Special Interview 小室哲哉が語る、今の想い
Special Interview 小室哲哉が語る、今の想い
開国に挑戦する血筋
──KCOさんが倒れて1年が過ぎました。あの時期、深夜に時々つぶやかれていた言葉が、悲しくかつ美しかったのを覚えています。
うん。あの頃のものは考えもせず、とめどなく出てくる文字、言葉でしたから。今読み返すと、どれも歌詞になるなとは思いましたけど。
──今までの歌詞の 生み出し方とは違ったんですね。
そうですね。出さされたというか、無意識に出てきた言葉でした。あの頃、朝、目を覚ました時のことを考えて、ほぼ毎日病院にいたんですけど、彼女はあんまり覚えていないんだよね。救急車で運ばれたことすら覚えていない。
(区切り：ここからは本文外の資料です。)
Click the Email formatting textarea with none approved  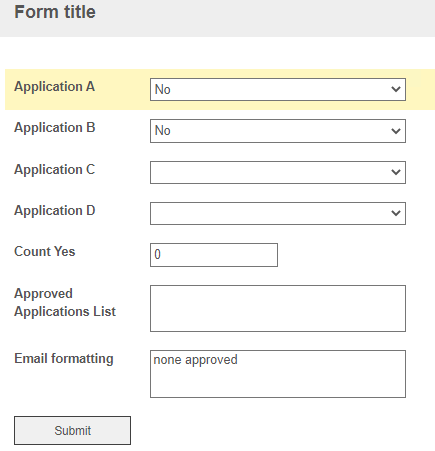(x=278, y=374)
脳外科的には記憶が完全に消滅しちゃうんだとか。
──感情を吐露するイメージがなかったんですけど、多くの人が目にするツイッターでつぶやき続けました。
そうですね。でも、いろんなことを教えてもらいました。同じ病状の家族を抱えていらっしゃる方もたくさんいて、何かつぶやくと「よくありますよ」なんてすぐに返ってくる。何千人じゃきかなかったと思います。本当に励まされっぱなしでした。
──弱さを出すことへの抵抗はなかったんですか?
彼女の病状がメディアで出るより、僕が伝えたほうが正しく伝わるだろうと思ったので、むしろどこよりも先に先に…と考えていました。写真も何回か出しましたけど、遠くから撮られるくらいなら、一番近いところで撮ったほうがみんなも助かるだろうなと思って。あれもツイッターの使い方のひとつだったと思います。芸能人の方が入院すると、病状を確認する電話がひっきりなしにかかってくるらしいんですよ。それが今回はいっさいなかったので、病院の方からはすごく感謝されましたね。もちろん、僕の言葉を信じて聞いてくださった方たちにも感謝しますけど。
──小室さんを見ていると、性格は穏やかなのに、人生はアップダウンも多く、決して穏やかとはいえません。芯が強くないと大変ですよね。
僕も歴史はそれほど得意ではないんですけど、僕の母方の姓が佐久間で、去年出てきた家系図によると、勝海舟、吉田松陰の師匠みたいな佐久間象山(しょうざん)という人の、自分が末裔だと知りました。海外に興味を持ち、三味線を弾いたり、詩を書いて歌っていたような浮世絵が残っている。僕の近い祖先には音楽にかかわる人がまるで見当たらず、「どこから出てきたんだろうね」と言われていたんですけど、それを知って、ちょっとみんな納得しましたね。開国を夢見て、てっぺんを夢見ていた人でしたけど、54歳の時に暗殺された。そういう意味では上も下も見てきたと思うので、自分のどこかにそういう血もあるのかと納得しました。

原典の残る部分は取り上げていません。